→ Requirement
Please output every record below exactly as written, leaving out any pictures.

(Items from a dataset)
━━━━━━━━━━
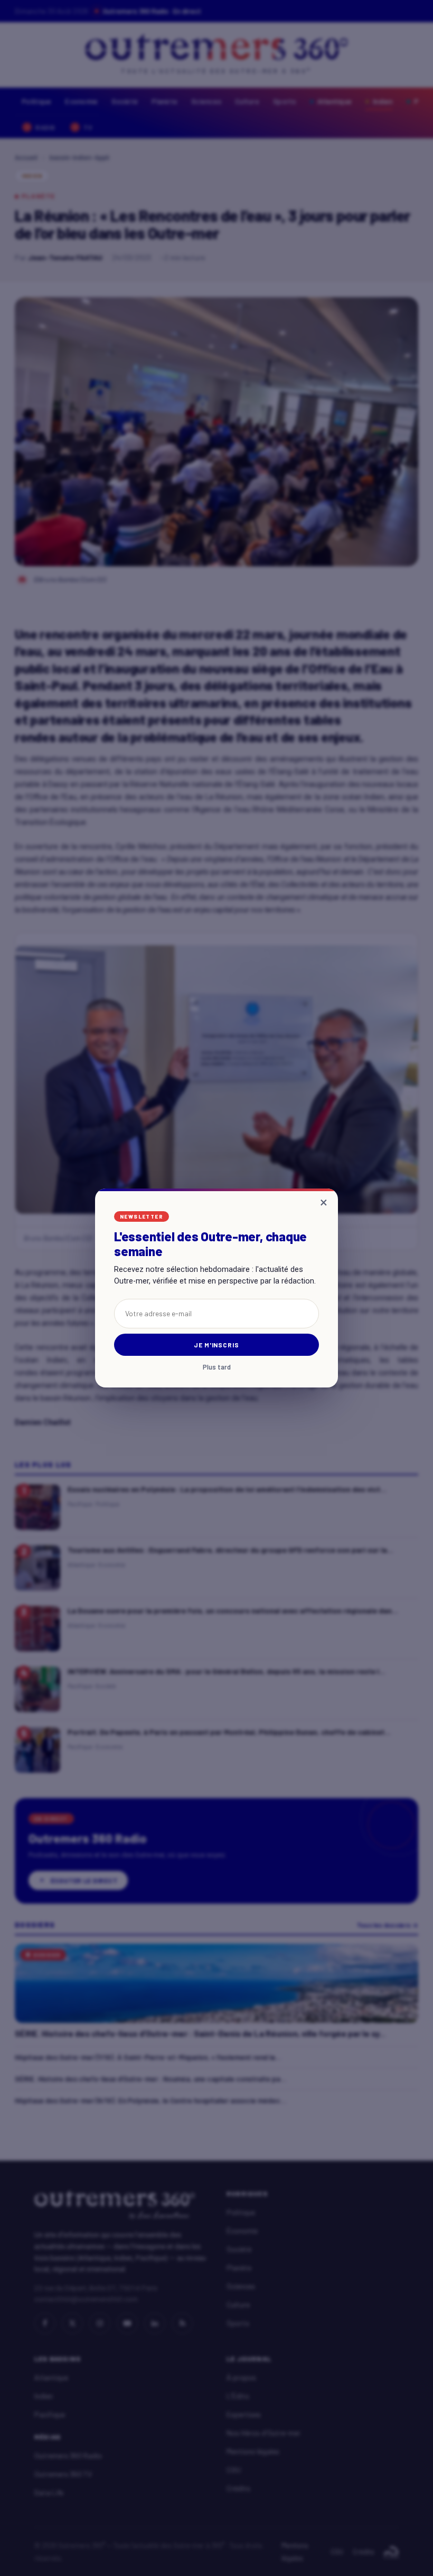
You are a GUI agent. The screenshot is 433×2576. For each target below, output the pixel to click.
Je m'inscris (217, 1344)
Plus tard (217, 1367)
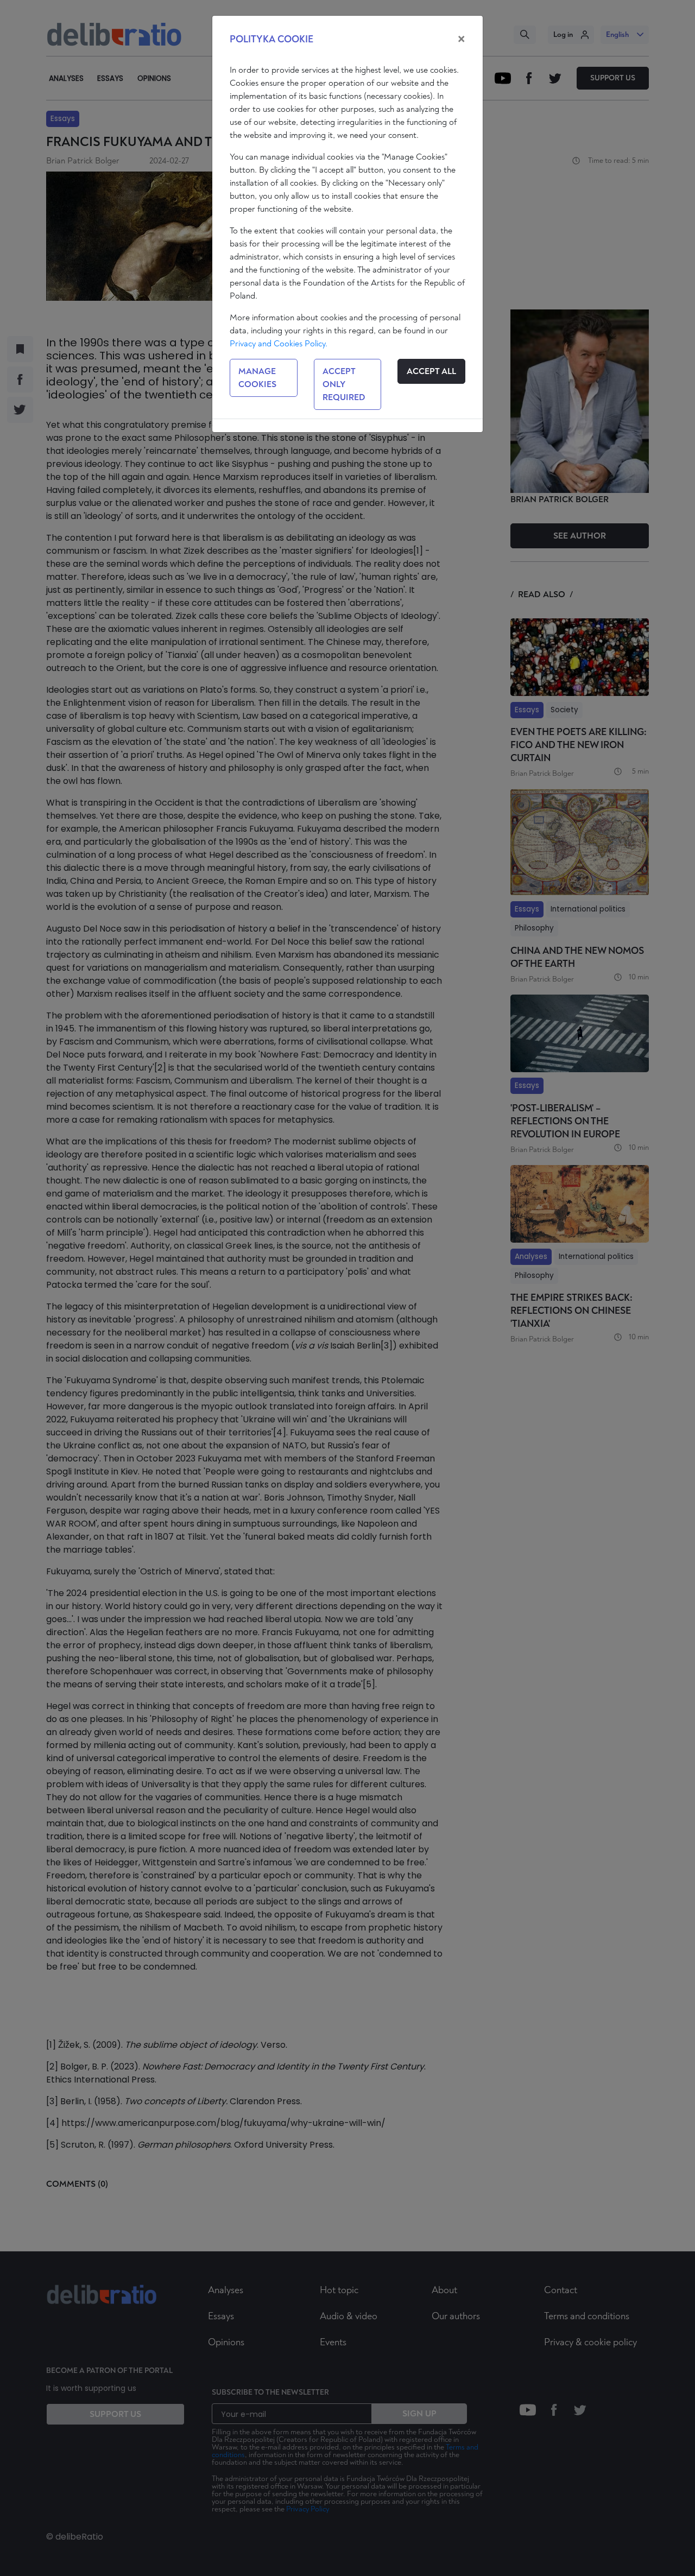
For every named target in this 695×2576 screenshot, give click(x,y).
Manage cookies (257, 378)
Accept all (431, 371)
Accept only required (344, 384)
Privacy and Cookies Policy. (278, 343)
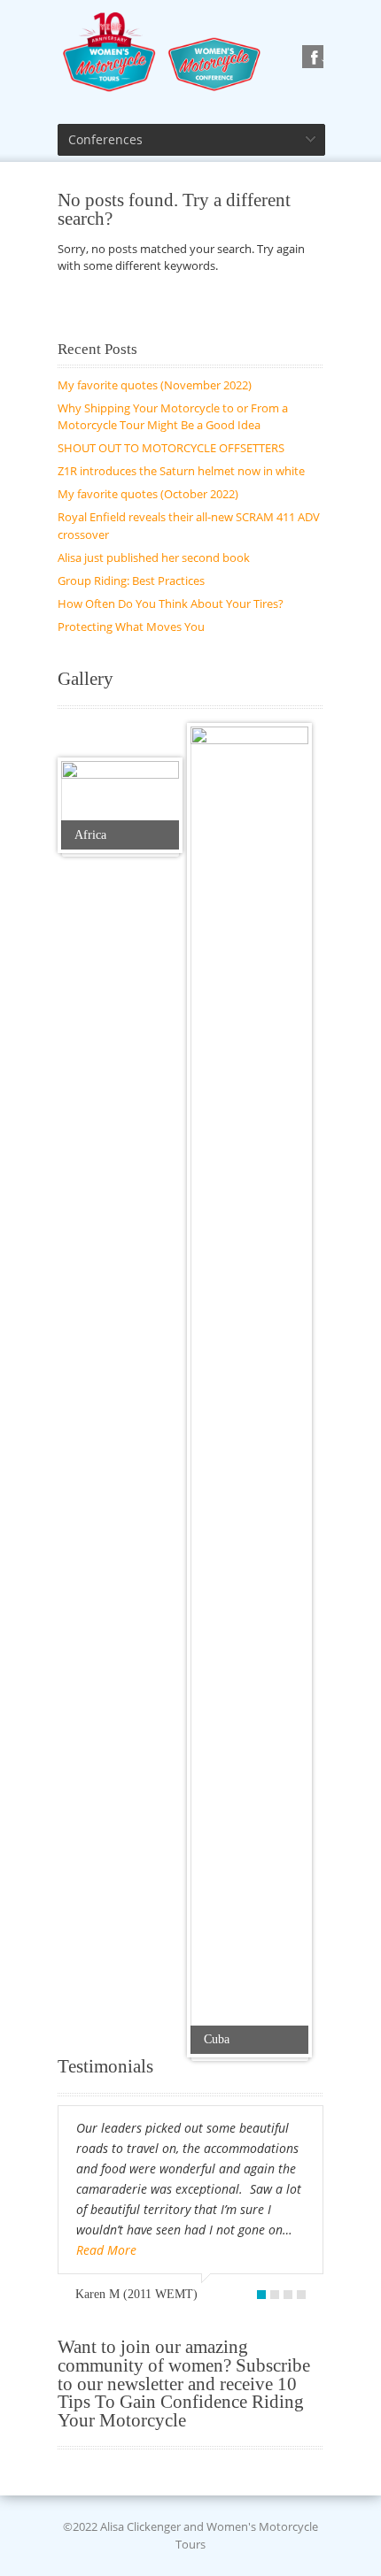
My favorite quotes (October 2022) (148, 494)
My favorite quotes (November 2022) (155, 385)
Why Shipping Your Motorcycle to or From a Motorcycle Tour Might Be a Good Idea (173, 417)
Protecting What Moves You (131, 626)
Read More (106, 2250)
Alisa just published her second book (154, 557)
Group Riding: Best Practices (131, 580)
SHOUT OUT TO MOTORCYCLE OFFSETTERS (171, 448)
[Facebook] (315, 57)
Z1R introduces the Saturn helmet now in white (181, 471)
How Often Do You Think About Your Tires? (171, 603)
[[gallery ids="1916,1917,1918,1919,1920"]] (120, 805)
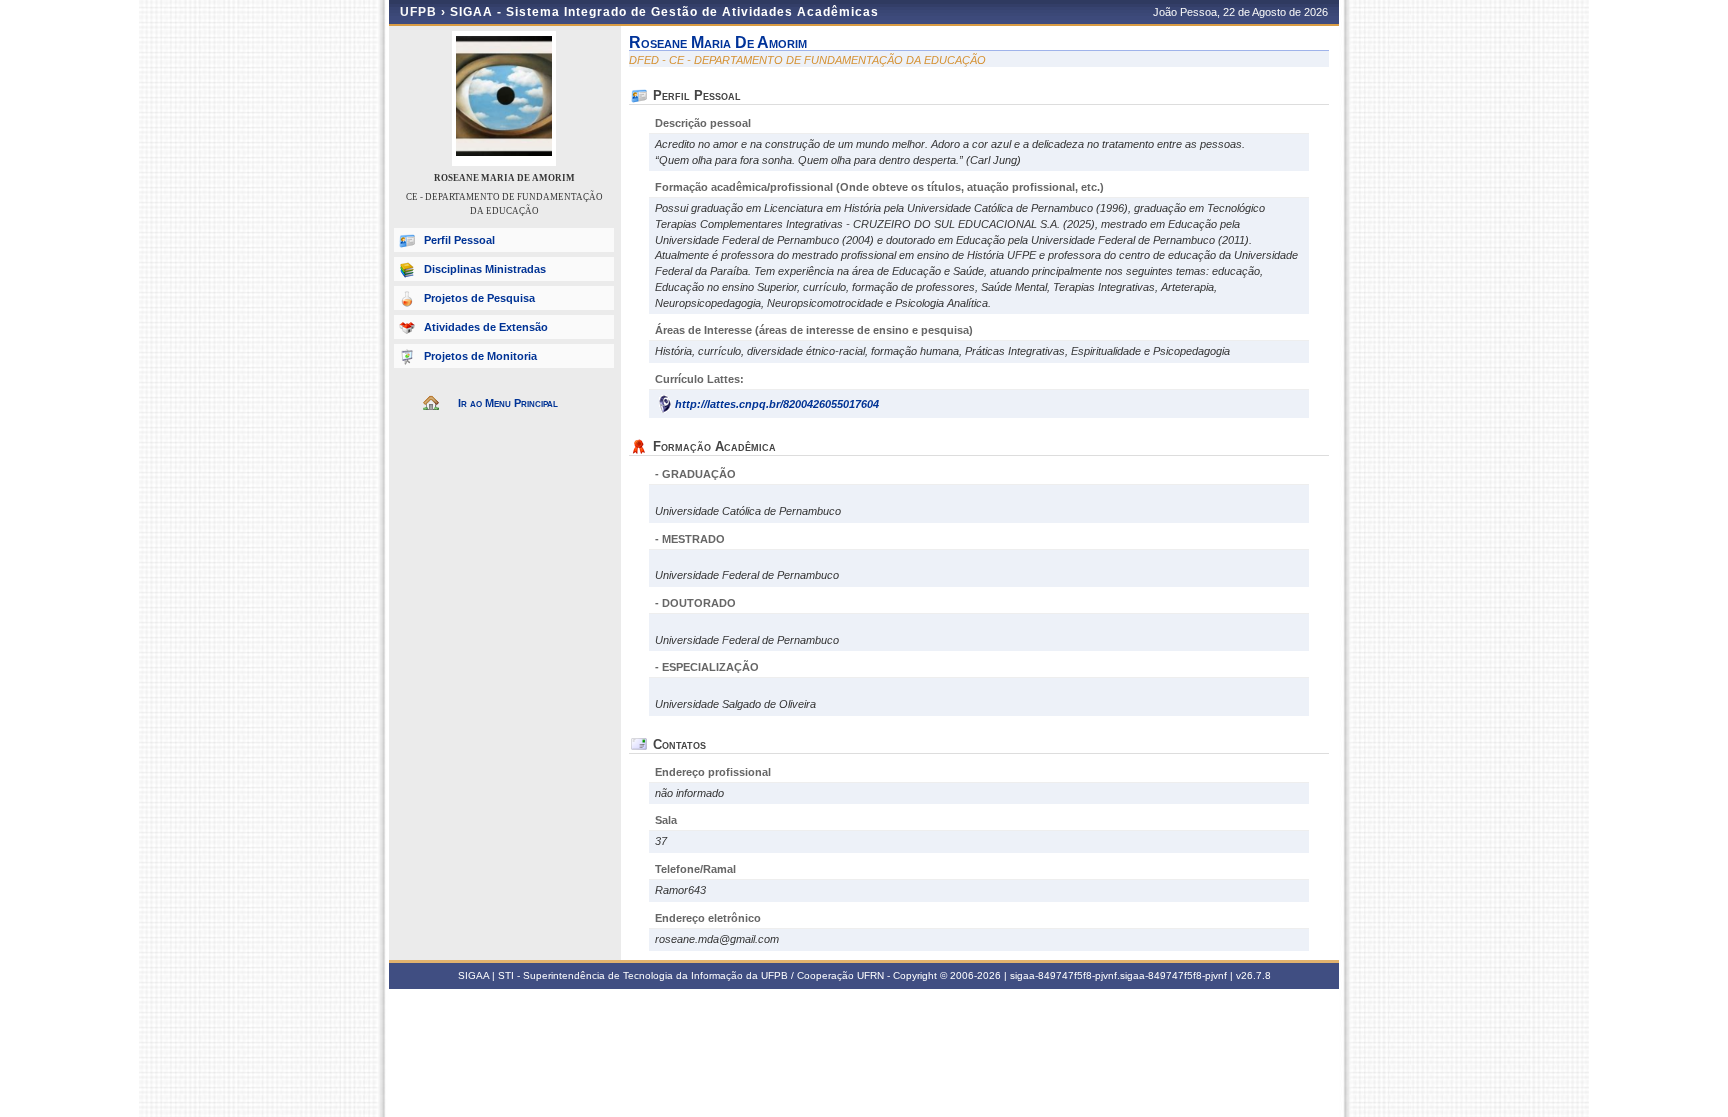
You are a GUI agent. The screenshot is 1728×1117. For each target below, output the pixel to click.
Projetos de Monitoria (480, 356)
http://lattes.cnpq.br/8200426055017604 (777, 404)
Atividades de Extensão (486, 327)
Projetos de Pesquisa (479, 298)
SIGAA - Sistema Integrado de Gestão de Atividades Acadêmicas (664, 12)
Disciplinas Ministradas (485, 269)
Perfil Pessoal (459, 240)
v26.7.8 (1253, 975)
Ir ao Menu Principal (508, 403)
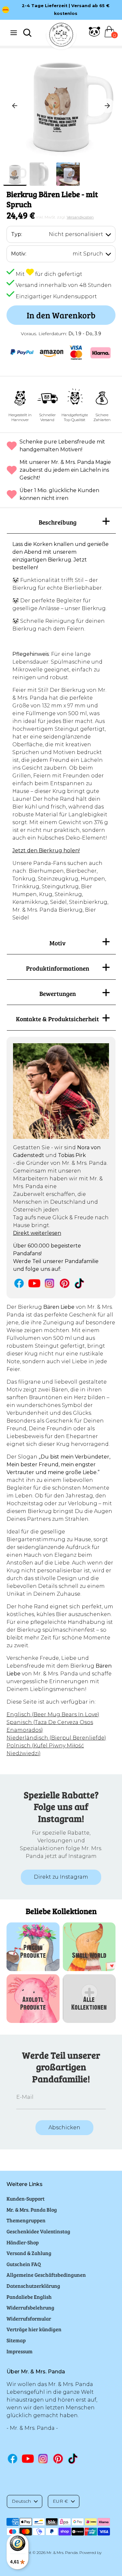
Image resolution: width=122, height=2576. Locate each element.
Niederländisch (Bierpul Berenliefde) (56, 1738)
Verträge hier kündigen (34, 2329)
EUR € (60, 2501)
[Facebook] (19, 1283)
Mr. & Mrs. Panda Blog (32, 2209)
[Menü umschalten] (14, 33)
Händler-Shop (23, 2242)
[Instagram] (50, 1283)
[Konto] (94, 35)
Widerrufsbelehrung (30, 2307)
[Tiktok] (80, 1283)
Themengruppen (26, 2220)
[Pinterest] (65, 1283)
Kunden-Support (26, 2198)
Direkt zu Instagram (61, 1877)
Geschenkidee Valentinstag (38, 2231)
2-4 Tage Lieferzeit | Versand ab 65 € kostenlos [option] (66, 9)
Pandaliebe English (29, 2296)
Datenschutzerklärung (33, 2285)
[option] (61, 105)
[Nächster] (107, 106)
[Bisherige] (14, 106)
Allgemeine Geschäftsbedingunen (46, 2274)
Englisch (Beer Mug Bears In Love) (53, 1714)
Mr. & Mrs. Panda (62, 2552)
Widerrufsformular (29, 2318)
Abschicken (64, 2127)
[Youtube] (34, 1283)
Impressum (20, 2351)
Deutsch (21, 2501)
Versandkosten (80, 217)
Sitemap (16, 2340)
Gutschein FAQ (24, 2264)
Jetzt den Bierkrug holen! (46, 850)
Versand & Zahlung (29, 2253)
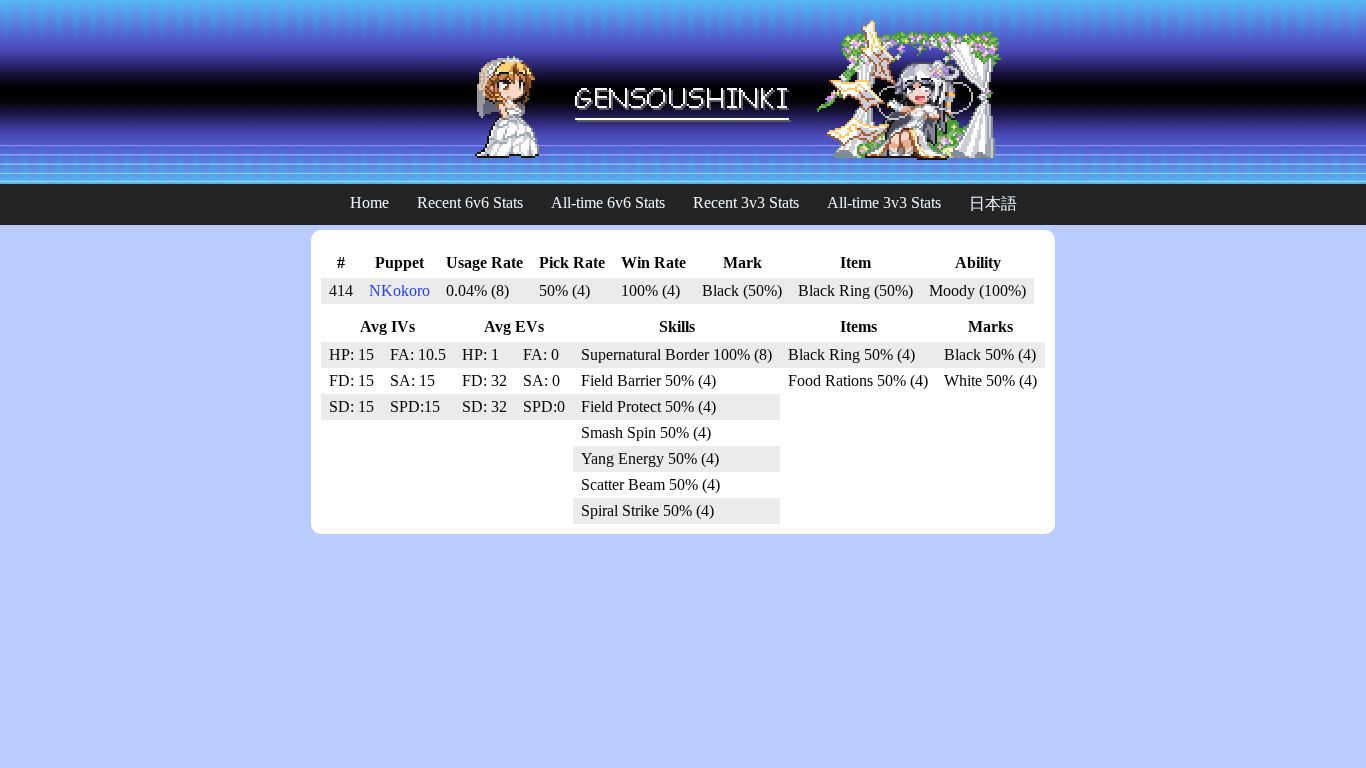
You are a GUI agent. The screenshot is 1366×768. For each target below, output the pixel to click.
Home (369, 202)
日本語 (993, 203)
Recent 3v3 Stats (746, 202)
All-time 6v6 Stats (608, 202)
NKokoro (399, 290)
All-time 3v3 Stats (884, 202)
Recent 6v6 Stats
━━━━━━━━━━
→ Answer space
You are a GUI agent. The screenshot is 433×2576. For each target below, output the pixel to click.
Je m'inscris (217, 1344)
Plus tard (217, 1367)
For every named target in this 695×2576 screenshot, give click(x,y).
Manage cookies (257, 378)
Accept all (431, 371)
Accept only required (344, 384)
Privacy and Cookies Policy. (278, 343)
My favorite quotes (October 2022) (148, 494)
My favorite quotes (November 2022) (155, 385)
Why Shipping Your Motorcycle to or From a Motorcycle Tour Might Be a Good Idea (173, 417)
Protecting What Moves You (131, 626)
Read More (106, 2250)
Alisa just published her second book (154, 557)
Group Riding: Best Practices (131, 580)
SHOUT OUT TO MOTORCYCLE OFFSETTERS (171, 448)
[Facebook] (315, 57)
Z1R introduces the Saturn helmet now in white (181, 471)
How Often Do You Think About Your Tires? (171, 603)
[[gallery ids="1916,1917,1918,1919,1920"]] (120, 805)
You are a GUI agent. The screenshot is 1728×1117. For each target below, output the pixel to click.
Projetos de Monitoria (480, 356)
http://lattes.cnpq.br/8200426055017604 (777, 404)
Atividades de Extensão (486, 327)
Projetos de Pesquisa (479, 298)
SIGAA - Sistema Integrado de Gestão de Atividades Acadêmicas (664, 12)
Disciplinas Ministradas (485, 269)
Perfil Pessoal (459, 240)
v26.7.8 (1253, 975)
Ir ao Menu Principal (508, 403)
Image resolution: width=122, height=2576. Locate each element.
Niederländisch (Bierpul Berenliefde) (56, 1738)
Verträge hier kündigen (34, 2329)
EUR € (60, 2501)
[Facebook] (19, 1283)
Mr. & Mrs. Panda Blog (32, 2209)
[Menü umschalten] (14, 33)
Händler-Shop (23, 2242)
[Instagram] (50, 1283)
[Konto] (94, 35)
Widerrufsbelehrung (30, 2307)
[Tiktok] (80, 1283)
Themengruppen (26, 2220)
[Pinterest] (65, 1283)
Kunden-Support (26, 2198)
Direkt zu Instagram (61, 1877)
Geschenkidee Valentinstag (38, 2231)
2-4 Tage Lieferzeit | Versand ab 65 € kostenlos [option] (66, 9)
Pandaliebe English (29, 2296)
Datenschutzerklärung (33, 2285)
[option] (61, 105)
[Nächster] (107, 106)
[Bisherige] (14, 106)
Allgemeine Geschäftsbedingunen (46, 2274)
Englisch (Beer Mug Bears In Love) (53, 1714)
Mr. & Mrs. Panda (62, 2552)
Widerrufsformular (29, 2318)
Abschicken (64, 2127)
[Youtube] (34, 1283)
Impressum (20, 2351)
Deutsch (21, 2501)
Versandkosten (80, 217)
Sitemap (16, 2340)
Gutschein FAQ (24, 2264)
Jetzt den Bierkrug holen! (46, 850)
Versand & Zahlung (29, 2253)
You are a GUI agent. The screenshot is 1366×768. For each target below, output the pixel to click.
Home (369, 202)
日本語 (993, 203)
Recent 3v3 Stats (746, 202)
All-time 6v6 Stats (608, 202)
NKokoro (399, 290)
All-time 3v3 Stats (884, 202)
Recent 6v6 Stats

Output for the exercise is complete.